EXERCISE OBJECTIVE: Skip the pictures. Retype exactly, and only, the lines between the line holding "The image size is (650, 509)." and the last line below, inclusive.
BEGIN
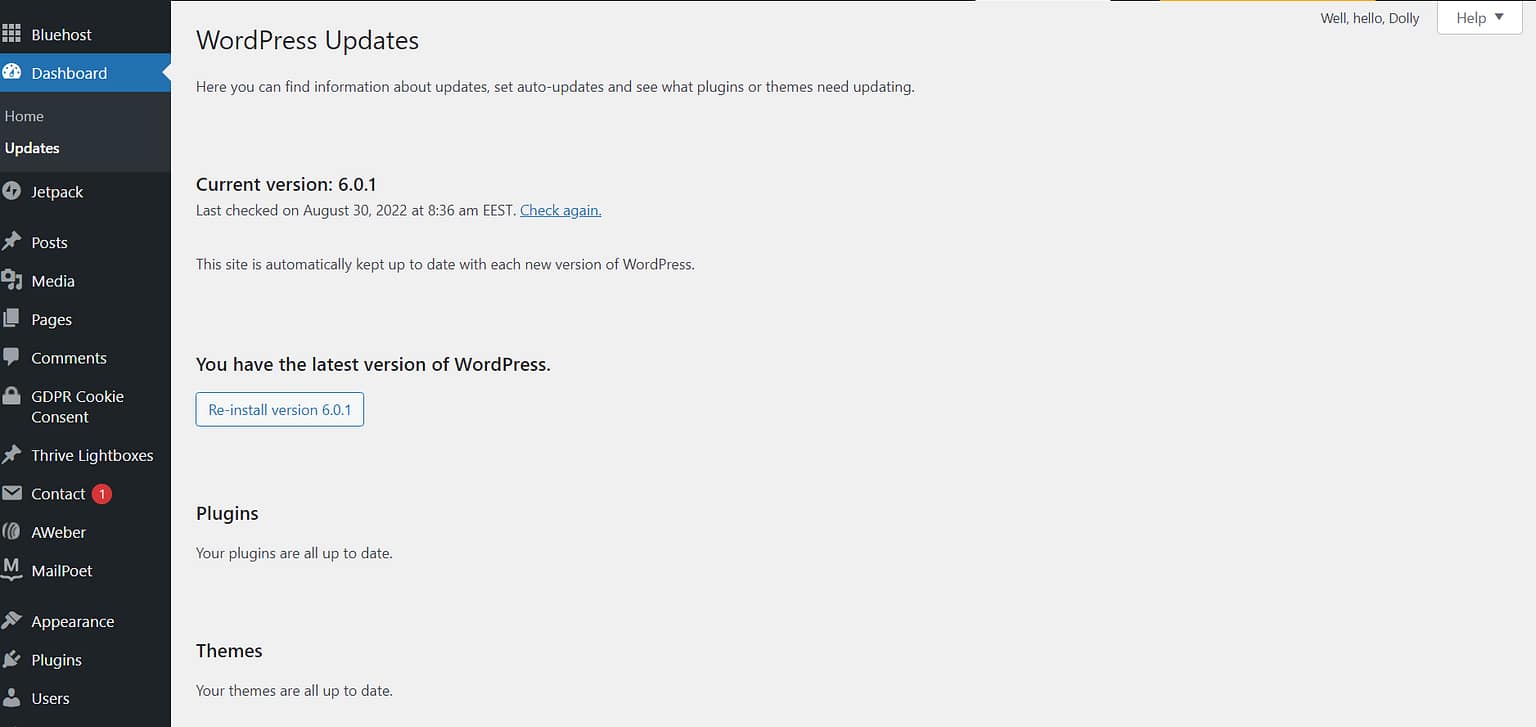Collapse the Dashboard submenu arrow
The image size is (1536, 727).
tap(165, 73)
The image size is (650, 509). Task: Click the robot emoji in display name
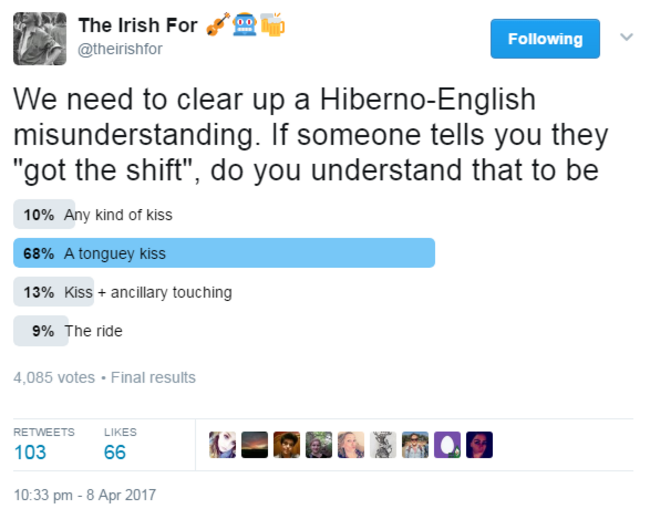[x=245, y=24]
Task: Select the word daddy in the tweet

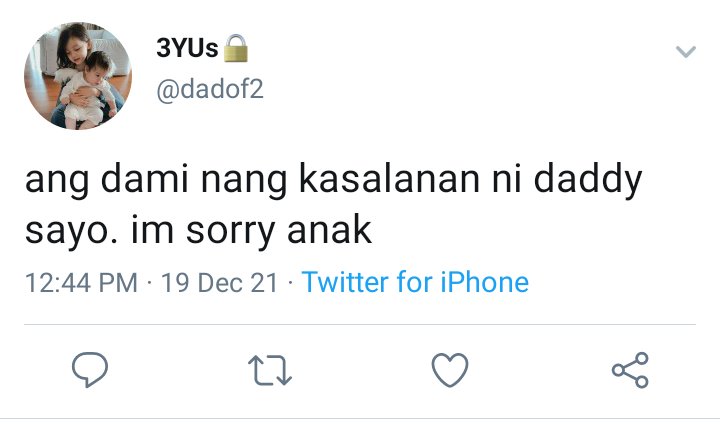Action: click(588, 181)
END
REPLY:
The image size is (650, 509). Task: Click the robot emoji in display name
[x=245, y=24]
Task: Select the word daddy in the tweet

Action: click(588, 181)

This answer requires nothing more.